Opponents argued that preventing spot zoning temporarily would actually increase Ellis Act evictions during that time. Most spot zoned projects were proposed for sites on which no housing had previously existed, they noted. If developers could not build on those, they would turn instead to remodeling and rebuilding housing in older neighborhoods, with more rent controlled tenants subject to Ellis Act eviction. "[It] will leave in place the options that removed the most housing," said Josh Kamensky, a spokesman for the CPLANJ.

Alleged corrupt influence on planning process

As proof that the city government had been corrupted to the point of needing the drastic steps the initiative would take, supporters began touting a lengthy October 2016 Los Angeles Times article. It described Sea Breeze, a Torrance-area apartment project, that was approved for construction despite its proximity to several industrial sites that could adversely affect the quality of life for residents. The newspaper found that large campaign contributions to mayor Eric Garcetti and key city council members including Janice Hahn, later elected to the U.S. House, came from individuals of modest means who worked for companies connected to the project's developer, although those contributors did not recall writing checks for amounts they admitted were equal to what they earned in weeks or even months (many of which also appeared to be written by the same person regardless of whose account they were drawn on). In some cases the purported contributors were not even registered to vote. The city's planning commission had twice unanimously rejected Sea Breeze, only to be overruled by city council. To facilitate one of those votes, Garcetti had invoked a rarely used mayoral power to temporarily reduce the number of votes necessary for passage.[41]

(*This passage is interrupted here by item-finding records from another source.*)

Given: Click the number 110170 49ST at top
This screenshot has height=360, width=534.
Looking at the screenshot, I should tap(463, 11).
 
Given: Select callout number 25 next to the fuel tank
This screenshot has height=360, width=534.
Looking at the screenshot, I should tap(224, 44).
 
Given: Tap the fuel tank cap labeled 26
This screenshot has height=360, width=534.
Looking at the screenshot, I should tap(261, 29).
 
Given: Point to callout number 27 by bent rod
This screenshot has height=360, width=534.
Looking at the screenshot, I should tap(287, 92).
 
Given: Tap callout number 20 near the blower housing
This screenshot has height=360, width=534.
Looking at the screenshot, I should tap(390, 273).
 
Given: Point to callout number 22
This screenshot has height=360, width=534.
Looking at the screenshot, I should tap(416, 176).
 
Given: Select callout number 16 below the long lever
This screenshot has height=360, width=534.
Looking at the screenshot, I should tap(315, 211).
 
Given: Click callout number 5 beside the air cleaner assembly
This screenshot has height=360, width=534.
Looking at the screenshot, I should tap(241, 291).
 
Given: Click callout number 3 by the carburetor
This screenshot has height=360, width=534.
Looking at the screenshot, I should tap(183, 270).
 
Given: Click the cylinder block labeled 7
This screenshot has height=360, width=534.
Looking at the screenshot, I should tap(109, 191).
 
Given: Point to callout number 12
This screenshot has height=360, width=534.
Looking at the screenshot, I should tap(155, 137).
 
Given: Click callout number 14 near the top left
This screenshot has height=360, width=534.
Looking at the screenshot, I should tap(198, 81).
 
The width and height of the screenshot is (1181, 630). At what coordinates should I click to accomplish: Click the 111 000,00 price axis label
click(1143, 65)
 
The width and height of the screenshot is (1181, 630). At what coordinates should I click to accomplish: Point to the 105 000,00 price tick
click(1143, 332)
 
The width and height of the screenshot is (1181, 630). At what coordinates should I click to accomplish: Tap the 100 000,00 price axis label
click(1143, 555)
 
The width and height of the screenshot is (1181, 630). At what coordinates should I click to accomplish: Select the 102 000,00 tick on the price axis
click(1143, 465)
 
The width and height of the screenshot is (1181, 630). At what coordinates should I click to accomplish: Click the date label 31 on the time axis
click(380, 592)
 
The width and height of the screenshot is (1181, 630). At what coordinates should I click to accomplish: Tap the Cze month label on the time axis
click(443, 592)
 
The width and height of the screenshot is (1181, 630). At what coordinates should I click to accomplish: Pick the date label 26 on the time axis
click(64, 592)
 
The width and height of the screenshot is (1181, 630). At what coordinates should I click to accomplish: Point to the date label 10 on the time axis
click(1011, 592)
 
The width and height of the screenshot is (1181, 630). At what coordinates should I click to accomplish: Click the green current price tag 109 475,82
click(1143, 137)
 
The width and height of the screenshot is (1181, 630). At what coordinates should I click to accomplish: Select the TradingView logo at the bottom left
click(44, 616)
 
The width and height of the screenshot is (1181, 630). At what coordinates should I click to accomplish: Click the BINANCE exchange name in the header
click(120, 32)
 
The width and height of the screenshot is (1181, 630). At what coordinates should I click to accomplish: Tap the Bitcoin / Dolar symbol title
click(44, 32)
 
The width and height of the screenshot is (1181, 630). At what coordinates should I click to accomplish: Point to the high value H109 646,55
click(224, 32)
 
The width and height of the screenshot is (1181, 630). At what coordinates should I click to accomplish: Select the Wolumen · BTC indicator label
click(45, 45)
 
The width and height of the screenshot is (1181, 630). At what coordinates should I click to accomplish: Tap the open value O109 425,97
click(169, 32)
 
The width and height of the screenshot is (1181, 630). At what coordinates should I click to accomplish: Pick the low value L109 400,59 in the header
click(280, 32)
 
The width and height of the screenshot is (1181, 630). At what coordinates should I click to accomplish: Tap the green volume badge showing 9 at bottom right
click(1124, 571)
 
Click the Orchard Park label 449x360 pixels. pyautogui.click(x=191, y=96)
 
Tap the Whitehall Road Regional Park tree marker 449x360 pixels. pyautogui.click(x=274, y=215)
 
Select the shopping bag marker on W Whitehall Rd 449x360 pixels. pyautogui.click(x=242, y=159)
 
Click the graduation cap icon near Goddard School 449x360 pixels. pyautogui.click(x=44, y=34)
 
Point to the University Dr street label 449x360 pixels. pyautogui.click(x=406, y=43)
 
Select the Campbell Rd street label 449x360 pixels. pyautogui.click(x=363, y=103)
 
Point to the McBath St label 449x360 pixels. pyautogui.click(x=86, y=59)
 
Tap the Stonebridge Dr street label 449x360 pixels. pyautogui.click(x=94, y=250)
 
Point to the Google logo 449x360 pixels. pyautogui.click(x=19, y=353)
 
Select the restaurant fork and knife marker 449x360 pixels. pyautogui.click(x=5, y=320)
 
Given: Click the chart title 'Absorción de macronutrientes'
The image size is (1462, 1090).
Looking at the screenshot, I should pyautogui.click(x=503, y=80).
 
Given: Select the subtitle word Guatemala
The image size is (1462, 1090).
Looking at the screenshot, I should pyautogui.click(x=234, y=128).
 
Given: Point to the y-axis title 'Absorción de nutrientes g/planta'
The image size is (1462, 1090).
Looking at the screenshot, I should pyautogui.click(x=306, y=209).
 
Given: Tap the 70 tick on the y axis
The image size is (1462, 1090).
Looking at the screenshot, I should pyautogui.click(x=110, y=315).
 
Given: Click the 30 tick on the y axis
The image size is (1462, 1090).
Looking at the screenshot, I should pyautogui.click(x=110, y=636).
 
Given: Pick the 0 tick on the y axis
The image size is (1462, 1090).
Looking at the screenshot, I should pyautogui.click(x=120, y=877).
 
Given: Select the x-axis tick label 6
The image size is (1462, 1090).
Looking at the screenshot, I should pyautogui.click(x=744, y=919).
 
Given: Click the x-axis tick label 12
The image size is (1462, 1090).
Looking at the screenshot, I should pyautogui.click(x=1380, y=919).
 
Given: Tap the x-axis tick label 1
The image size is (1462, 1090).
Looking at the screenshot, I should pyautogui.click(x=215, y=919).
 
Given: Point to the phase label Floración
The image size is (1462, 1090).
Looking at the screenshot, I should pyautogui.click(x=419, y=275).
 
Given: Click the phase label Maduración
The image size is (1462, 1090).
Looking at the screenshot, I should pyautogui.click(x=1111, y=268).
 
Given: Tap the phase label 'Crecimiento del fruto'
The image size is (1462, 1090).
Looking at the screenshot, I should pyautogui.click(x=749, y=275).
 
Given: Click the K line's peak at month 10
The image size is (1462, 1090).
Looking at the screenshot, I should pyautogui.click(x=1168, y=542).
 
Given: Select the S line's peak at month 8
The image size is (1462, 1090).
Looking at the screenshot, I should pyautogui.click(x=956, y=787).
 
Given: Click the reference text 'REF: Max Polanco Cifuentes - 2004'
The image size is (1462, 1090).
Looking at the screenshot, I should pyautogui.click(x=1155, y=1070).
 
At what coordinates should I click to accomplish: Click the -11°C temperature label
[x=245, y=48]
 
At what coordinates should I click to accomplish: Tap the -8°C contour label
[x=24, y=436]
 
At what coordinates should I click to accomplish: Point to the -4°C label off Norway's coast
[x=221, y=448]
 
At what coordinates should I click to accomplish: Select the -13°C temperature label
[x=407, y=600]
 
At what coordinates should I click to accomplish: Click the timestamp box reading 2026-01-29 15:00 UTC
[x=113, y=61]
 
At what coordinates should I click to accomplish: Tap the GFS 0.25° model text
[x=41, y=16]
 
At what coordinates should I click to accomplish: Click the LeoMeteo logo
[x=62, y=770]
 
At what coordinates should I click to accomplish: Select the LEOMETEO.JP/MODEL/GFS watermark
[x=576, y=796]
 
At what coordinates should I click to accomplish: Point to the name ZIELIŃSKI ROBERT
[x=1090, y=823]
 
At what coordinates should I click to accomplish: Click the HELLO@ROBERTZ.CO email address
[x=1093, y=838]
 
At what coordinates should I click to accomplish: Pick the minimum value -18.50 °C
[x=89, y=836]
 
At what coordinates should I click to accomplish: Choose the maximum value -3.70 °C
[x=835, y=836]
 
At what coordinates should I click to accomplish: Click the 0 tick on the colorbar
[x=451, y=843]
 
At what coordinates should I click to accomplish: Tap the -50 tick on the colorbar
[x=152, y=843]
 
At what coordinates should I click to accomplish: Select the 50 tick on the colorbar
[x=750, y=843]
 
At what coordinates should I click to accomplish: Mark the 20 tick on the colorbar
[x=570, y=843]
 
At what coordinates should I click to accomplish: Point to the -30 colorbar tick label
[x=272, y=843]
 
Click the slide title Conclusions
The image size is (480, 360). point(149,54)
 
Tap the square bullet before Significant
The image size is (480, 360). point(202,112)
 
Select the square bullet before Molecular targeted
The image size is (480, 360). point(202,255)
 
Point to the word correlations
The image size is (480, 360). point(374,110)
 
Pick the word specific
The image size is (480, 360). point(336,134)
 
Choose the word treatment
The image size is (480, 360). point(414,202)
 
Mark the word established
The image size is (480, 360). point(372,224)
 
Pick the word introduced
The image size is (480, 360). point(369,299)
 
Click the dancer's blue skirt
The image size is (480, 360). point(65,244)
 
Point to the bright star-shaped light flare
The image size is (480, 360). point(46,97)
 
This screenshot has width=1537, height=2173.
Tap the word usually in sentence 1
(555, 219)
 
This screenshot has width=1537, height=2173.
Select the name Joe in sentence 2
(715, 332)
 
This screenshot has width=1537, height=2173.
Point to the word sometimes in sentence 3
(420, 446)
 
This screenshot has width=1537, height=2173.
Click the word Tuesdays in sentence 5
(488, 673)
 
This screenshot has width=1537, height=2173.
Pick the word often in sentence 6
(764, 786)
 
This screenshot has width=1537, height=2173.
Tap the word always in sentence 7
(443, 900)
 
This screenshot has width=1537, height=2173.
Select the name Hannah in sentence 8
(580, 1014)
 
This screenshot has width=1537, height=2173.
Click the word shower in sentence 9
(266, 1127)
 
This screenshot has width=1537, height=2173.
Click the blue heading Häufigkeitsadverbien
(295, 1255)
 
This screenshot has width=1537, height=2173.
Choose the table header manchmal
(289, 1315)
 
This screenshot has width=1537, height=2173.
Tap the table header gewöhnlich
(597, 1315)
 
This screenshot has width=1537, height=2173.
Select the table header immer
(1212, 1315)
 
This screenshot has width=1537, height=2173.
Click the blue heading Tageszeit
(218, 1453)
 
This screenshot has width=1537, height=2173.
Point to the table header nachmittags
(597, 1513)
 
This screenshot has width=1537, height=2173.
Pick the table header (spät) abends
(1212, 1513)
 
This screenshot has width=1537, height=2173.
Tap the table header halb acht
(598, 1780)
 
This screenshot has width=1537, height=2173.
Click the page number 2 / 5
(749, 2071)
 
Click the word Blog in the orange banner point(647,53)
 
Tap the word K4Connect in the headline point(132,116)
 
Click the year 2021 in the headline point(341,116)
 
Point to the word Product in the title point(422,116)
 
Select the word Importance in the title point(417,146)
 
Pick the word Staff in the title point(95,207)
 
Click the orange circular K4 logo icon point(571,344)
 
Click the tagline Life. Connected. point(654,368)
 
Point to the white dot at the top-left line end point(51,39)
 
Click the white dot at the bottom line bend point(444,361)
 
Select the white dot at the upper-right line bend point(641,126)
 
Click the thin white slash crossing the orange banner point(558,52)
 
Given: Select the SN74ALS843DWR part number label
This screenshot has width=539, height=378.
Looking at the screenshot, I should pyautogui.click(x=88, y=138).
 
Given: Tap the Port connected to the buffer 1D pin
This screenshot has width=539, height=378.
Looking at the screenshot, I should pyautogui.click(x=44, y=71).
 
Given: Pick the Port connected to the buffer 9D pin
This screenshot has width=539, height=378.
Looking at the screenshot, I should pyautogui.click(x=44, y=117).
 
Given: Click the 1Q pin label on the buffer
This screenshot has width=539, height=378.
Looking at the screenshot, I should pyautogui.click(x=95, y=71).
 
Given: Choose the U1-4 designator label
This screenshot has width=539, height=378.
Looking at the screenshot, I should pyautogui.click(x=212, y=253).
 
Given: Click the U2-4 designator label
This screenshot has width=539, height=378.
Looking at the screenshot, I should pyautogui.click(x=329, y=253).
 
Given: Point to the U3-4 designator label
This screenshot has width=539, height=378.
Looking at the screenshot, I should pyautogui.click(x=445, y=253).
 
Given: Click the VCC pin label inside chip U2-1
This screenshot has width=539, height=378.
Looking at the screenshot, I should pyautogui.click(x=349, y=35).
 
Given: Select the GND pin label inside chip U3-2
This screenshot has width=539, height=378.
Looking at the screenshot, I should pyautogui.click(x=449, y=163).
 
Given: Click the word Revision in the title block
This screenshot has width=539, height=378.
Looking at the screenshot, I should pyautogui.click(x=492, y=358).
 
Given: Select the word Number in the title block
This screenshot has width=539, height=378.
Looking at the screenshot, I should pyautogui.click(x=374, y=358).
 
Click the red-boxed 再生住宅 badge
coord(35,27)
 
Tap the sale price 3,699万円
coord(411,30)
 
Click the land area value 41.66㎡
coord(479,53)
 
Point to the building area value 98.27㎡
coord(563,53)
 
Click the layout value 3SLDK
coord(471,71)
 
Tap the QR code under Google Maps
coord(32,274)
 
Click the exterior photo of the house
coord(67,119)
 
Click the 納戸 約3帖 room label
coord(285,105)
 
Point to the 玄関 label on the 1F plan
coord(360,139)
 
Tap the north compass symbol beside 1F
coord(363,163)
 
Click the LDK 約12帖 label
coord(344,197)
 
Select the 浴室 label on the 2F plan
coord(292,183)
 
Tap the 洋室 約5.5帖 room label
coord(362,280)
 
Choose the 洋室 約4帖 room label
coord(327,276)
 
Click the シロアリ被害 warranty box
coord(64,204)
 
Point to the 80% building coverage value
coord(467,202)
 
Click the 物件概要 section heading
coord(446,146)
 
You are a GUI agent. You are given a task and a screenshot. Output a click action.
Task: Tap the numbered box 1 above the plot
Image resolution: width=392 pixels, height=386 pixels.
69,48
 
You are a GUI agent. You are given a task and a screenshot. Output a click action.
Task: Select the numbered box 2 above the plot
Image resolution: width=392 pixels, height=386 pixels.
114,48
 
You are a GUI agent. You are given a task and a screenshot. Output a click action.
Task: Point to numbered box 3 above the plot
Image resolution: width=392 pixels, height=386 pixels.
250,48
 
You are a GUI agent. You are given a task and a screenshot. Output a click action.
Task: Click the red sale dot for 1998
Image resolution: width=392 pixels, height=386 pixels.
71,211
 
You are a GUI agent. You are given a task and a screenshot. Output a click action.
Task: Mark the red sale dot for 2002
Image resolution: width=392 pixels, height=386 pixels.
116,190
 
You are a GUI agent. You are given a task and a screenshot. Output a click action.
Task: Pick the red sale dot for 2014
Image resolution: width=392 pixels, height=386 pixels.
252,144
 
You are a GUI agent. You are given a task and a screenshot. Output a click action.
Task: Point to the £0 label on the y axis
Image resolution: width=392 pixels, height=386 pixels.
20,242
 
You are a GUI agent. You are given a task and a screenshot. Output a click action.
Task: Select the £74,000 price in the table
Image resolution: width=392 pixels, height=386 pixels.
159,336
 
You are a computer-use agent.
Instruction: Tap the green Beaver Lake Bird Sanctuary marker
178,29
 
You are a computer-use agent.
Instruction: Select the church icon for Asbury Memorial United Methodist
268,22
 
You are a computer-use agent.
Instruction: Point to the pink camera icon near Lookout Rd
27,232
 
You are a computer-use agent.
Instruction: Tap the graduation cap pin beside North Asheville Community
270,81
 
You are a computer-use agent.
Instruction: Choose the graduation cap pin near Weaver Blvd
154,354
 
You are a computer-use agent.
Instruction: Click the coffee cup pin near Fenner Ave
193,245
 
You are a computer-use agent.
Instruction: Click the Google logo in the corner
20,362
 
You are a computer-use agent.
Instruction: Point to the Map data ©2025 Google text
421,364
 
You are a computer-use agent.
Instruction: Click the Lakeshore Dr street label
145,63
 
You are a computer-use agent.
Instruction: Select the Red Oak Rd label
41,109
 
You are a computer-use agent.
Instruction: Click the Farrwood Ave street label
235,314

Opponents pointed out that for all the CPLA's complaints about corruption, the measure had no provisions addressed to limiting campaign contributions from developers.[42] In January 2017, several city council members introduced legislation that would, in fact, have banned campaign contributions from developers with projects seeking city approval, although whether it would have passed, much less survived a court challenge, was questionable. While Measure S supporters approved of the effort, many thought it made their points about how necessary the initiative was. "It's an admission of guilt", said Sherman Oaks Homeowners Association (SOHA) president Richard Close, a supporter.[43]

Possible effects of moratorium

The practical effect of the moratorium was another point of disagreement between the two sides. Supporters repeatedly stated that only 5% of development in the city would be halted by it, and that it would only last two years. Opponents responded that both claims were misleading. The 5% figure was based, they said, on an apparent analysis of all permits; however, they implied, most of the construction that would be allowed was improvements to existing buildings or very small-scale housing, and the 5% of blocked projects included most of the larger multi-unit proposals seeking approval. And due to the initiative's requirement that the city update its entire zoning, a process which could take longer than two years, opponents estimated it could be as long as ten years before developers felt comfortable building again.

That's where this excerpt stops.